Problems and tasks:
a) Set down, word for word, the passage of the Marcellus Shale blog post starting with "One complaint lawmakers" and going on through "inspectors and so on.".
b) Resume the Marcellus Shale blog post, continuing on from its final sentence.

Page:
+===+
WSAZ - Blogs - At the Capitol

June 15, 2011- Movement on Marcellus?

By: Michael Hyland
By: Michael Hyland

After a legislative session that resulted in no major regulatory bill for the vast Marcellus Shale natural gas reserve, a group of West Virginia lawmakers is going to attempt a compromise measure.

After a legislative session that resulted in no major regulatory bill for the vast Marcellus Shale natural gas reserve, a group of West Virginia lawmakers is going to attempt a compromise measure.

There's been speculation for months about whether the Legislature would have to devote a special session to dealing with the issue. Senate President Earl Ray Tomblin, who is acting as governor, told me last week he's debating calling lawmakers back to Charleston in early August to tackle both redistricting and the Marcellus Shale.

One complaint lawmakers had during the regular winter session was that they felt tackling such a complicated, complex issue would require their sole focus. Legislators are being lobbied by a wide array of concerned players, including businesses, land owners, environmental groups and many more.

Some of the main concerns have been potential impacts to drinking water, damage to roads by vehicles and other equipment, fees for new drilling licenses, the need for more state inspectors and so on.

The Associated Press published the following after a committee meeting during the last day of the June interim legislative session:

CHARLESTON, W.Va. (AP) - West Virginia's Legislature is revisiting the thorny topic of new rules and permit fees for the state's Marcellus Shale natural gas field.
+===+
Supplied entries:
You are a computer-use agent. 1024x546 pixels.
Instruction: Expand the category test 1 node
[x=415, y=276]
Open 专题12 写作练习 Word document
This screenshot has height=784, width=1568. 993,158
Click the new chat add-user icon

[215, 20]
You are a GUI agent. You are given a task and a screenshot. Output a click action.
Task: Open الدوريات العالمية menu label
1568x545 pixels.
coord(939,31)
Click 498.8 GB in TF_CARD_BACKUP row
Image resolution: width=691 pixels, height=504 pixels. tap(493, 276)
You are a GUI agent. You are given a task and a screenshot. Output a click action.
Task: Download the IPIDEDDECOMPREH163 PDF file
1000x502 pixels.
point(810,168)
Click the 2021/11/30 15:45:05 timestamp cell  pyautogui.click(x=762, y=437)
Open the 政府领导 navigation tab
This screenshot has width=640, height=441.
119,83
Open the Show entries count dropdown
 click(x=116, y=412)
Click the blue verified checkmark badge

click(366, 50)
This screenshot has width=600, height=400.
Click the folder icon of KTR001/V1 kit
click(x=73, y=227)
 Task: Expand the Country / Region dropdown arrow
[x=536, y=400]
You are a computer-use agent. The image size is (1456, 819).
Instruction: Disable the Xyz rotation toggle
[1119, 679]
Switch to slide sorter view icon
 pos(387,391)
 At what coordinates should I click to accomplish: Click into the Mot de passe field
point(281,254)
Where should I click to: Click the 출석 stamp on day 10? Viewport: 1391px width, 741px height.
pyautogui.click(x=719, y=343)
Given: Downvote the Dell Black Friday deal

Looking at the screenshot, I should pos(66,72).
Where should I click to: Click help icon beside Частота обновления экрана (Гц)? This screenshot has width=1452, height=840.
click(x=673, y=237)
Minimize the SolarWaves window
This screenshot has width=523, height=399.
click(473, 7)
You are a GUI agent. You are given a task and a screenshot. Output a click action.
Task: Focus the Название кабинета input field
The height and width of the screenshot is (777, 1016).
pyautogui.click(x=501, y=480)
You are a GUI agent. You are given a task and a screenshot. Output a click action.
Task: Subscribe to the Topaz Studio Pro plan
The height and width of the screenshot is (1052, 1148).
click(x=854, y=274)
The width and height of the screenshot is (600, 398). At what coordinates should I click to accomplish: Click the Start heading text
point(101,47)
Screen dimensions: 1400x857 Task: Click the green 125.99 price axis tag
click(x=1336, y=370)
+===+
Answers for the exercise:
a)
One complaint lawmakers had during the regular winter session was that they felt tackling such a complicated, complex issue would require their sole focus. Legislators are being lobbied by a wide array of concerned players, including businesses, land owners, environmental groups and many more.

Some of the main concerns have been potential impacts to drinking water, damage to roads by vehicles and other equipment, fees for new drilling licenses, the need for more state inspectors and so on.

b)
 

 

The Joint Committee on Government and Finance agreed Wednesday to assign a panel of lawmakers to seek a compromise measure on the subject. The joint committee is made up of the House and Senate's top leaders from both parties.

 

 

The Marcellus shale field is believed to hold a vast reserve of natural gas. But tapping it can involve an expensive and water-intensive drilling and extraction process.

 

 

Lawmakers debated proposed regulations throughout this year's regular session. Those efforts failed amid industry objections to provisions addressing environmental concerns and surface owner rights.

 

Acting Gov. Earl Ray Tomblin has questioned convening a special session in the absence of consensus among lawmakers.

Read More Blogs
Comments are posted from viewers like you and do not always reflect the views of this station.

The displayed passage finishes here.